Gigantic Radio Sources Discovered in the Universe—Up to 10 Million Light Years in Size

Photo: ASTRON/Cuciti/Vazza/Gheller

An artist’s impression of the vast space of the universe above the LOFAR telescope— the inset shows a magnified image of a galaxy cluster where a megahalo is being observed with LOFAR.

When viewed from a great distance, mass in the universe is not evenly distributed but resembles a net-like structure referred to as the cosmic web. There are often thousands of galaxies at the nodes of the cosmic web. After the big bang, the collision of such galaxy clusters is considered one of the most powerful astronomical events. During such collisions, tiny charged particles are accelerated almost to the speed of light. This produces radio radiation, which can be measured with special telescopes.
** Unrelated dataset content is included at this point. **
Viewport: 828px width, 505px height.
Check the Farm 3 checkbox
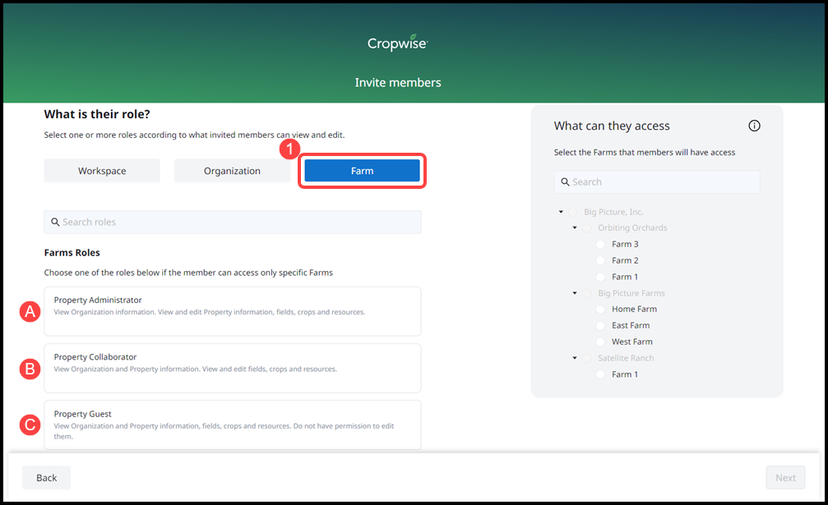(x=600, y=245)

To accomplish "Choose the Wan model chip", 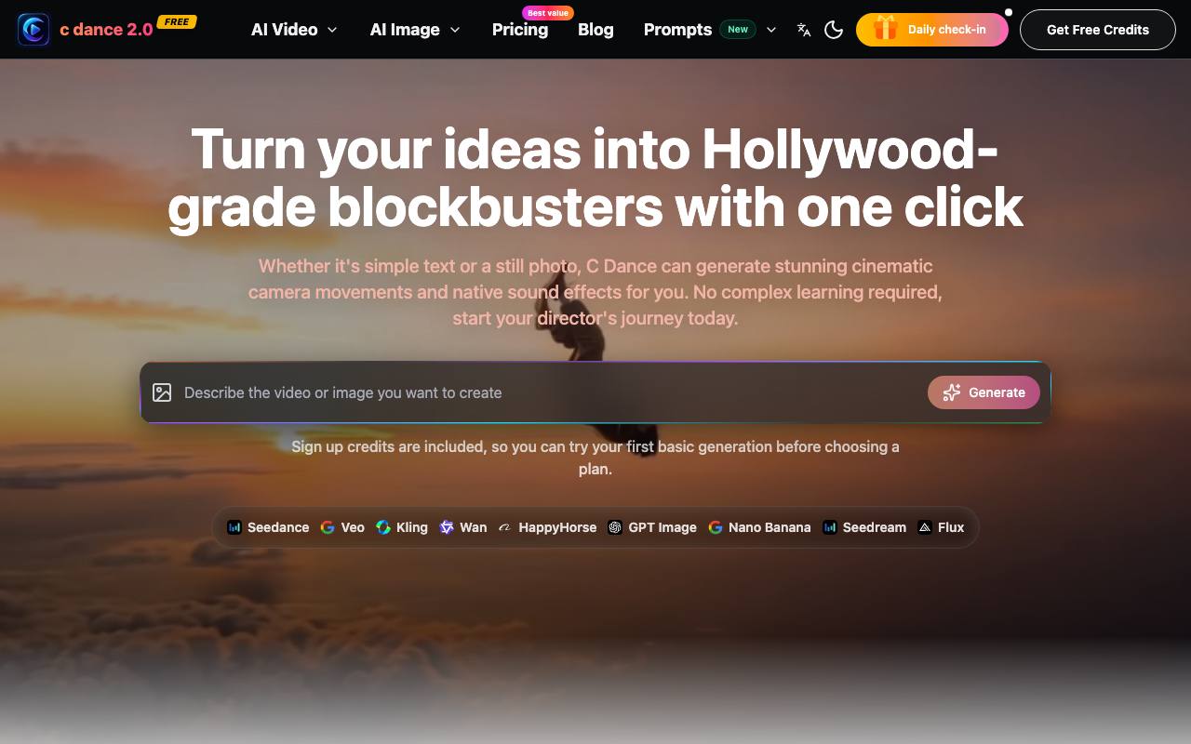I will [463, 527].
With the help of the world’s largest radio telescope, the Low Frequency Array (LOFAR), an international team led by Dr. Virginia Cuciti of the Hamburg Observatory has now detected 4 galaxy clusters that are surrounded by a shell of weak radio radiation. The research group calls this phenomenon megahalos. They are about 30 times larger than any previously known radio sources. “So we have discovered giant cosmic particle accelerators,” explains Dr. Cuciti, lead author of the study and an Alexander von Humboldt scholarship holder at Universität Hamburg.
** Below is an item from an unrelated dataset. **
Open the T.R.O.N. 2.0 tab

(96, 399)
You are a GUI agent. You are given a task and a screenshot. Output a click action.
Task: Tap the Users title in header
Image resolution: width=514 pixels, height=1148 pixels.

“There is a high probability that the 4 megahalos discovered are just the tip of the iceberg of a widespread cosmological phenomenon and that future observations will unearth more megahalos,” Dr. Cuciti says. “This also means that further observations could reveal megahalos in many more galaxy clusters,” adds Prof. Dr. Marcus Brüggen, coauthor of the study. Megahalos suggest that most parts of the universe are filled with ultrafast electrons and magnetic fields and that there must be a mechanism to accelerate these electrons very efficiently.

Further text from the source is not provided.